▸ Given text:
┄┄┄┄┄┄┄┄┄┄┄┄┄┄┄┄┄┄┄┄

# Anyone done the "Original London Sightseeing Tour"?



## 3kids4me (Mar 7, 2008)

I didn't do this last time I was in London...just wondering if anyone here has done it (it looks like a double decker bus tour) and what you thought.

Thanks!

Sharon


----------



## stmartinfan (Mar 7, 2008)

Can't remember which one specifically, but we did do one of the double decker bus tours of London.  It was a nice way to get a quick overview of the city, see lots of different locations and have an entertaining description of the sites.  We like to do this in major cities to give our kids a view of the place because we often then travel by underground when going to places we're touring.  We've also found them a good antidote to jeg lag...On that first day, it can be hard to keep going when you're adapting to the time change.  Doing the bus ride keeps you awake but doesn't require the energy and focus that doing a regular siteseeing agenda might.  It's entertaining enough that you stay awake but relaxing to ride and listen to someone else explain what you're seeing.


----------



## Christie (Mar 7, 2008)

Just a quick tip for a bus tour:  Sunday is a great day to do it as there is much less traffic in central London.  A wonderful overview for your daughter.


----------



## nerodog (Mar 9, 2008)

*bus tours/london*

hi ! There is the ORiginal big bus and the Big red bus tours... both are good. Take a look at their on line sites... you can save if you book ahead and you dont have to choose a day just present  the  voucher to the bus driver. With the big red bus there is a   river cruise as well , not sure if the other has it. I liked them both because it is a great orientation to the city, you can hop on and off all day if you want and you dont have to do the driving or navigating. You can also sit  on the second floor. We are doing it on our trip in APril....


----------



## DeniseM (Mar 9, 2008)

We did the Big Red Bus tour with the (short) Thames river cruise.  It is a great way to see a lot in a short time.  Make SURE you either get on a bus narrated in English or get the head phones and plug them in to the proper jack on the bus, otherwise you will have no idea what you are seeing.  The Big Red Bus has 3 different London tours that you can purchase with one ticket and as I recall either one or 2 of the routes did not have a live tour guide so you had to have the headphones.

┄┄┄┄┄┄┄┄┄┄┄┄┄┄┄┄┄┄┄┄

▸ Information supplied:
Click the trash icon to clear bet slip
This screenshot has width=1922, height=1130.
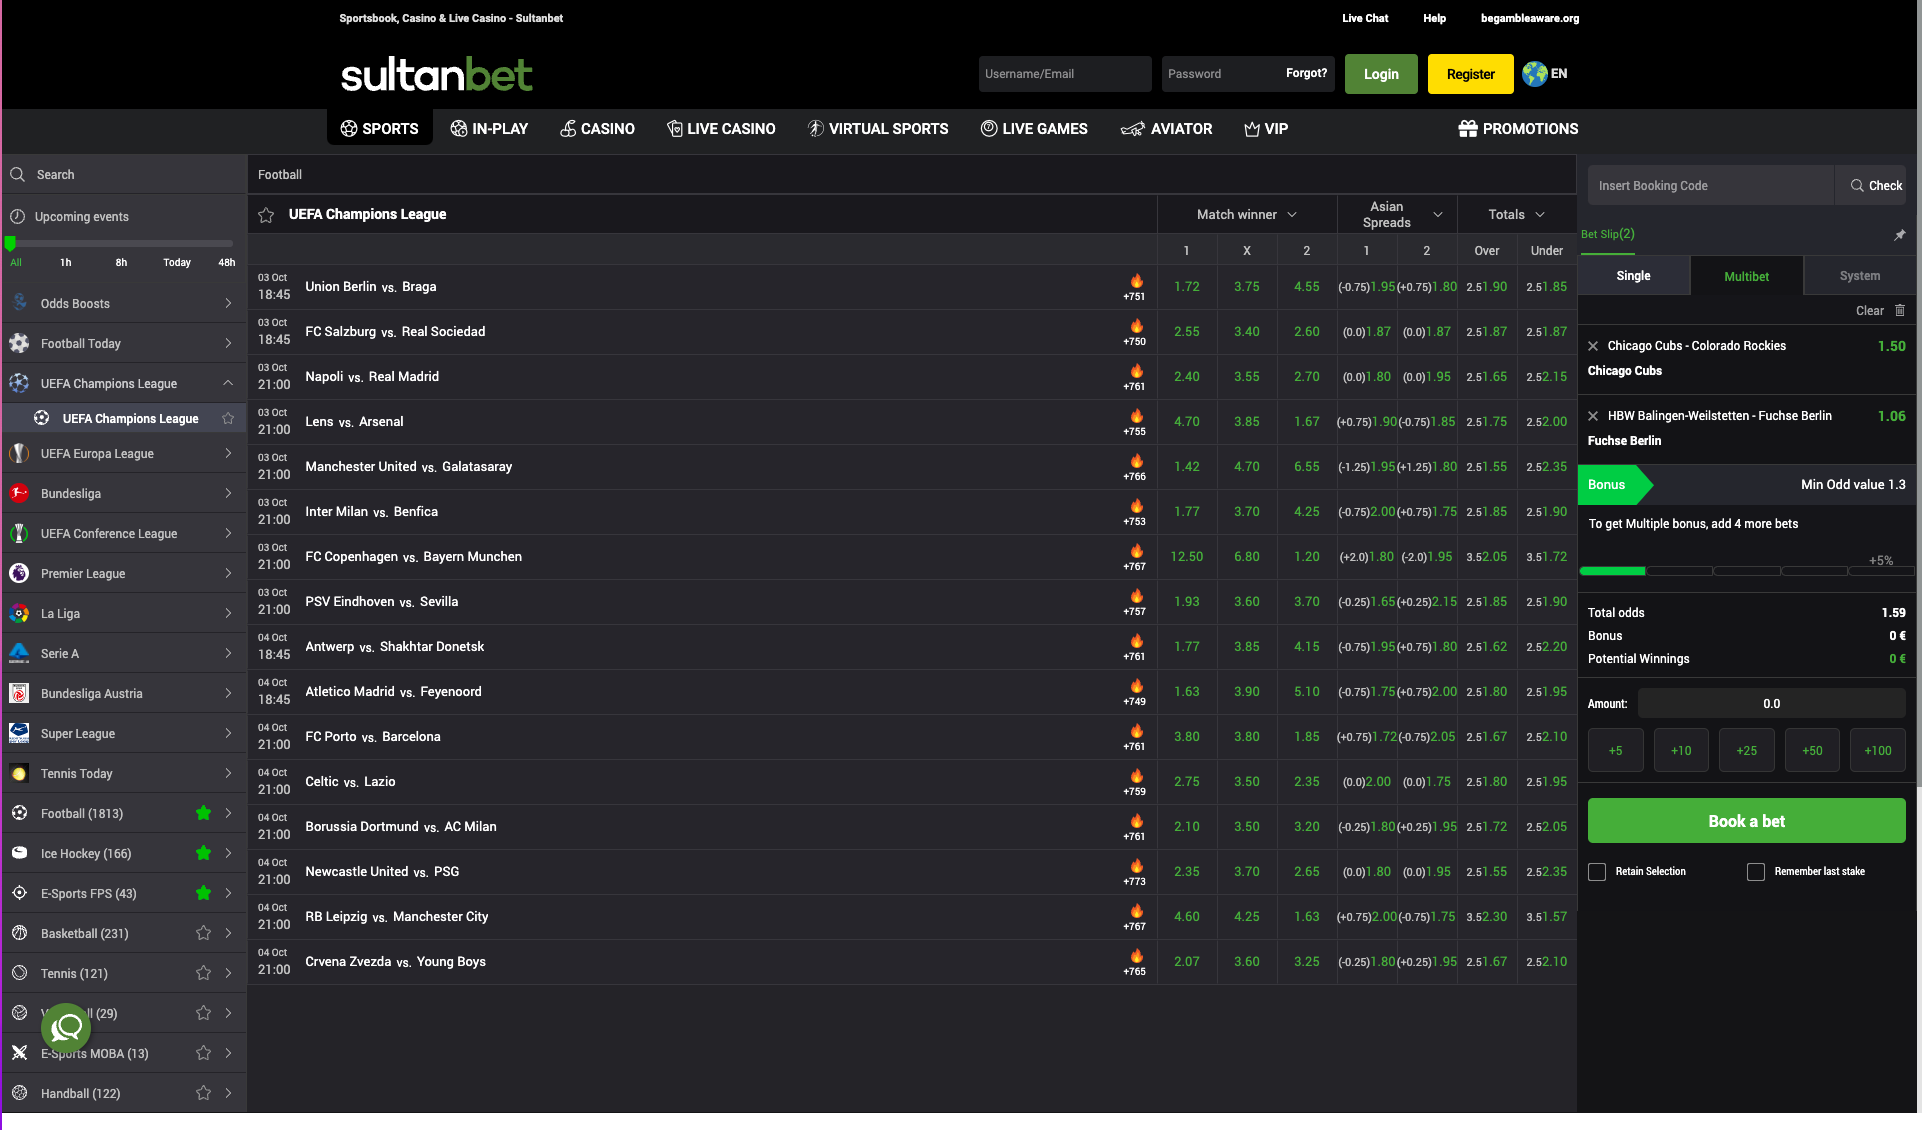(1900, 311)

┄┄┄┄┄┄┄┄┄┄┄┄┄┄┄┄┄┄┄┄

▸ Challenges:
1 - In the forum thread about London bus tours, which day is recommended for taking a bus tour, and for what reason?
2 - Continue the forum thread about London bus tours, starting after its last sentence.
You won't need the material for these tasks.

▸ Answers to each task:
1 - Sunday is recommended because there is much less traffic in central London.

2 -
----------



## EAM (Mar 9, 2008)

I no longer remember the name of the company, but when I was in England many years ago, the concierge at our hotel arranged for us to have a private tour led by a student at Oxford.   Anyone know if this company (which used college students as guides) is still in business?


----------



## Blues (Mar 9, 2008)

Yes, DW and I did it last October, and thought it was well worth the money.  Note that they have (I think) 4 different bus lines, and the single ticket that you purchase will get you on any or all of them.  Not everyone understood that, and there was at least one agent giving out bad information.

Of course, it rained the entire two days of our London stopover (after 85 and sunny in southern Portugal).  So we just kept getting on different buses and watched the city go by, stopping periodically to go into stores, museums, etc.  It's a good way to get around the city.  That is, we found it a good way to get from point A to B, in addition to being a good tour.


----------



## london (Mar 9, 2008)

*Original Bus Tour*

We did the original bus tour about 4 years ago, and it was very good.

We picked the bus up near Paddington station.

Sunday is a better day, as the traffic is less congested in London.

Have fun.


----------



## Lawlar (Mar 9, 2008)

*Hop On*

Are you talking about the Hop On - Hop Off busses?  If so, I recommend it as a good way to get started.  It hits all the tourist areas and gives you a good idea what is available and where it is at.  (Sit on the upper level of the bus for the best views.)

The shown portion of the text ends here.